But superstition and magic apart, it is implied in Christ's answers to the Pharisees, who accused Him of casting out demons by the power of Beelzebub, that some Jews in His time successfully exorcised demons in God's name: "and if I by Beelzebub cast out devils, by whom do your children cast them out?" (Matthew 12:27). It does not seem reasonable to understand this reply as mere irony, or as a mere argumentum ad hominem implying no admission of the fact; all the more so, as elsewhere (Mark 9:37-38) we have an account of a person who was not a disciple casting out demons in Christ's name, and whose action Christ refused to reprehend or forbid.

Exorcism in the New Testament

Assuming the reality of demoniac possession, for which the authority of Christ is pledged, it is to be observed that Jesus appealed to His power over demons as one of the recognised signs of Messiahship (Matthew 12:23, 28; Luke 11:20). He cast out demons, He declared, by the finger or spirit of God, not, as His adversaries alleged, by collusion with the prince of demons (Matthew 12:24, 27; Mark 3:22; Luke 11:15, 19); and that He exercised no mere delegated power, but a personal authority that was properly His own, is clear from the direct and imperative way in which He commands the demon to depart (Mark 9:24; cf. 1:25 etc.): "He cast out the spirits with his word, and he healed all that were sick" (Matthew 8:16). Sometimes, as with the daughter of the Canaanean woman, the exorcism took place from a distance (Matthew 15:22 sqq.; Mark 7:25). Sometimes again the spirits expelled were allowed to express their recognition of Jesus as "the Holy One of God" (Mark 1:24) and to complain that He had come to torment them "before the time", i.e the time of their punishment (Matthew 8:29 sqq; Luke 8:28 sqq.).
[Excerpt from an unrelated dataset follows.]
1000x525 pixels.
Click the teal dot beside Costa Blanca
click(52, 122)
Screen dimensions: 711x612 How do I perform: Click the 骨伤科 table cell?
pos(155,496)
If demoniac possession was generally accompanied by some disease, yet the two were not confounded by Christ, or the Evangelists. In Luke 13:32, for example, the Master Himself expressly distinguishes between the expulsion of evil spirits and the curing of disease.

Christ also empowered the Apostles and Disciples to cast out demons in His name while He Himself was still on earth (Matthew 10:1 and 8; Mark 6:7; Luke 9:1; 10:17), and to believers generally He promised the same power (Mark 16:17). But the efficacy of this delegated power was conditional, as we see from the fact that the Apostles themselves were not always successful in their exorcisms: certain kinds of spirits, as Christ explained, could only be cast out by prayer and fasting (Matthew 17:15, 20; Mark 9:27-28; Luke 9:40). In other words the success of exorcism by Christians, in Christ's name, is subject to the same general conditions on which both the efficacy of prayer and the use of charismatic power depend. Yet conspicuous success was promised (Mark 16:17). St. Paul (Acts 16:18; 19:12), and, no doubt, the other Apostles and Disciples, made use of regularly, as occasion arose, of their exorcising power, and the Church has continued to do so uninterruptedly to the present day.

Ecclesiastical exorcisms

Besides exorcism in the strictest sense — i.e. for driving out demons from the possessed — Catholic ritual, following early traditions, has retained various other exorcisms, and these also call for notice here.

Exorcism of the possessed

We have it on the authority of all early writers who refer to the subject at all that in the first centuries not only the clergy, but lay Christians also were able by the power of Christ to deliver demoniacs or energumens, and their success was appealed to by the early Apologists as a strong argument for the Divinity of the Christian religion (Justin Martyr, First Apology 6; Dialogue with Trypho 30 and 85; Minutius Felix, Octavius 27; Origen, Against Celsus I.25; VII.4; VII.67; Tertullian, Apology 22, 23; etc.). As is clear from testimonies referred to, no magical or superstitious means were employed, but in those early centuries, as in later times, a simple and authoritative adjuration addressed to the demon in the name of God, and more especially in the name of Christ crucified, was the usual form of exorcism.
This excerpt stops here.